📖 Chapters

Data Structures and Algorithms in C (DSA)

Category: IT Fundamentals & Programming

This course is designed to help learners master the core concepts of Data Structures and Algorithms (DSA) using the C programming language. Starting from the basics and advancing to complex topics like graphs, dynamic programming, and memory optimization, this course …

Counting Sort, Radix Sort, Bucket Sort

📘 Chapter 15: Beyond Comparisons: Counting Sort, Radix Sort, Bucket Sort

So far, we've explored comparison-based sorting algorithms like Bubble, Selection, Insertion, Merge, and Quick Sort. These algorithms sort elements by comparing them to each other. However, there's a powerful class of sorting algorithms known as non-comparison sorts that can achieve linear time complexity, O(n), under specific conditions. They do this by leveraging information about the distribution or structure of the input numbers themselves, rather than just their relative order. In this chapter, we'll dive into three prominent non-comparison sorts: Counting Sort, Radix Sort, and Bucket Sort.

📊 Counting Sort: Ideal for Small Ranges

Counting Sort is an efficient sorting algorithm for integers when the range of input numbers (the difference between the maximum and minimum values) is not significantly larger than the number of items to be sorted. It works by counting the frequency of each distinct element in the input array, and then using that information to place the elements in their correct sorted positions.

// Counting Sort in C
void countingSort(int arr[], int n) {
    // Find the maximum element to determine the range
    int max = arr[0];
    for (int i = 1; i < n; i++) {
        if (arr[i] > max)
            max = arr[i];
    }

    int count[max + 1]; // Create count array (size max + 1)
    int output[n];      // Create output array

    // Initialize count array with all zeros
    for (int i = 0; i <= max; ++i) {
        count[i] = 0;
    }

    // Store the count of each element
    for (int i = 0; i < n; i++) {
        count[arr[i]]++;
    }

    // Store cumulative count of each array (prefix sum)
    // This gives the actual position of elements in the output array
    for (int i = 1; i <= max; i++) {
        count[i] += count[i - 1];
    }

    // Place the elements in output array
    // Iterate from right to left to ensure stability
    for (int i = n - 1; i >= 0; i--) {
        output[count[arr[i]] - 1] = arr[i];
        count[arr[i]]--;
    }

    // Copy the output array to arr[], so that arr[] now contains sorted elements
    for (int i = 0; i < n; i++) {
        arr[i] = output[i];
    }
}

Time Complexity: O(n + k), where 'n' is the number of elements and 'k' is the range of input (max_value - min_value + 1).
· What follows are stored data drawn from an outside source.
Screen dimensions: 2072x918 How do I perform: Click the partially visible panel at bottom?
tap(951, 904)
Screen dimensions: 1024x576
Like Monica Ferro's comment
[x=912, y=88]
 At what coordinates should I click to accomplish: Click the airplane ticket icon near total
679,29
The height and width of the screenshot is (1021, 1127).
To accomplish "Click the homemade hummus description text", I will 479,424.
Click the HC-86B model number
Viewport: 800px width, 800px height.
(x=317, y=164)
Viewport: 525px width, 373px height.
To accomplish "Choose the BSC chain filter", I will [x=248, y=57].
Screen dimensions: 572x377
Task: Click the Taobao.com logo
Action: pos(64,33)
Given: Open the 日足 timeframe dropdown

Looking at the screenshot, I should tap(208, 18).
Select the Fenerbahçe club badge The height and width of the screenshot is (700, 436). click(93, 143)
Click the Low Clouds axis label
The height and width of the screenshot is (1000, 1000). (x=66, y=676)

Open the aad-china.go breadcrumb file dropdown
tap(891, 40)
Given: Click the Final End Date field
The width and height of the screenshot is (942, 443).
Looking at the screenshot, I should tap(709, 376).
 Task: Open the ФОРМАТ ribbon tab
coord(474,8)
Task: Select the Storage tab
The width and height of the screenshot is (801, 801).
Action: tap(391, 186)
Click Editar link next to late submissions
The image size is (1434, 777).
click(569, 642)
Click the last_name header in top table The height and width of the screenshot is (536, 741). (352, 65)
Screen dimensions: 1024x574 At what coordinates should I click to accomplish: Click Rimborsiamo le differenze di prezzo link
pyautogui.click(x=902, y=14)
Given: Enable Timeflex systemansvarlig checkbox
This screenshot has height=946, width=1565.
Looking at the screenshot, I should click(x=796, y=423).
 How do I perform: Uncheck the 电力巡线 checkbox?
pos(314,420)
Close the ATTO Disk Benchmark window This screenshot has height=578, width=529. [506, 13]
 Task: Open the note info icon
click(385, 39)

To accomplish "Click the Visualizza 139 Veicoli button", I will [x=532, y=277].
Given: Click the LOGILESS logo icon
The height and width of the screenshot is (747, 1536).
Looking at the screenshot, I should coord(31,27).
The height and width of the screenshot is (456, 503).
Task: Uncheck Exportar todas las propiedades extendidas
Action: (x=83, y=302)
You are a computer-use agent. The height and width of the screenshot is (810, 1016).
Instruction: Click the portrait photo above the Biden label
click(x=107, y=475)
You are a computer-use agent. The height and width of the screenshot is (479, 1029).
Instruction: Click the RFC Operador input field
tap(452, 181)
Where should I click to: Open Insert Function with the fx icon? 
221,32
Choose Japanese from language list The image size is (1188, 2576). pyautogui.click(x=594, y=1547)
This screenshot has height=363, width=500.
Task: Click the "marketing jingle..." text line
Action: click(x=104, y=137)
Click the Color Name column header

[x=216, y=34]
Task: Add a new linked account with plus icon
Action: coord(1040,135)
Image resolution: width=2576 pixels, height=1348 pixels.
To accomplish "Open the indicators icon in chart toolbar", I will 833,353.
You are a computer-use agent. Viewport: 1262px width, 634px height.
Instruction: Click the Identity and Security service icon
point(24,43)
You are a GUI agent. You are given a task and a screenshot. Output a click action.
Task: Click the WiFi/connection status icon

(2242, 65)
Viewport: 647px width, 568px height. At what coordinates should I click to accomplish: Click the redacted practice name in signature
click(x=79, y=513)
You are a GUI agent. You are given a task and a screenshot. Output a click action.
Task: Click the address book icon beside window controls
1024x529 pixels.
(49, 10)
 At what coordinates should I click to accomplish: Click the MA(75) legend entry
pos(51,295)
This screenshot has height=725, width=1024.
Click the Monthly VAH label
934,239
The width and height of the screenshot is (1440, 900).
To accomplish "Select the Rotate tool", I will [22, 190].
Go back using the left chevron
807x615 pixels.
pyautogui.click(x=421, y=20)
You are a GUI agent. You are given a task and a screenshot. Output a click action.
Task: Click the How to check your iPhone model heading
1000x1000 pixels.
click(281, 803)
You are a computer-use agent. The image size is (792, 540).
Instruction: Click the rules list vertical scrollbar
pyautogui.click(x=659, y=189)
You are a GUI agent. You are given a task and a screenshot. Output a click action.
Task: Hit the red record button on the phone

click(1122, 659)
If 'k' is proportional to 'n' (i.e., k = O(n)), then the time complexity becomes O(n), which is linear.

Space Complexity: O(n + k) for the `count` and `output` arrays.

Counting Sort Example Visualization: `[1, 4, 1, 2, 7, 5, 2]` (Max value = 7)

Input Array:

1. Count Array:

Count occurrences of each number. E.g., '1' appears twice, '2' appears twice.

2. Cumulative Count:

Each cell now holds count of elements <= its index. This gives end positions.

3. Build Output Array:

Iterate input array from right. For `2` (last element): `count[2]` is 4. Place `2` at `output[4-1]=output[3]`. Decrement `count[2]` to 3.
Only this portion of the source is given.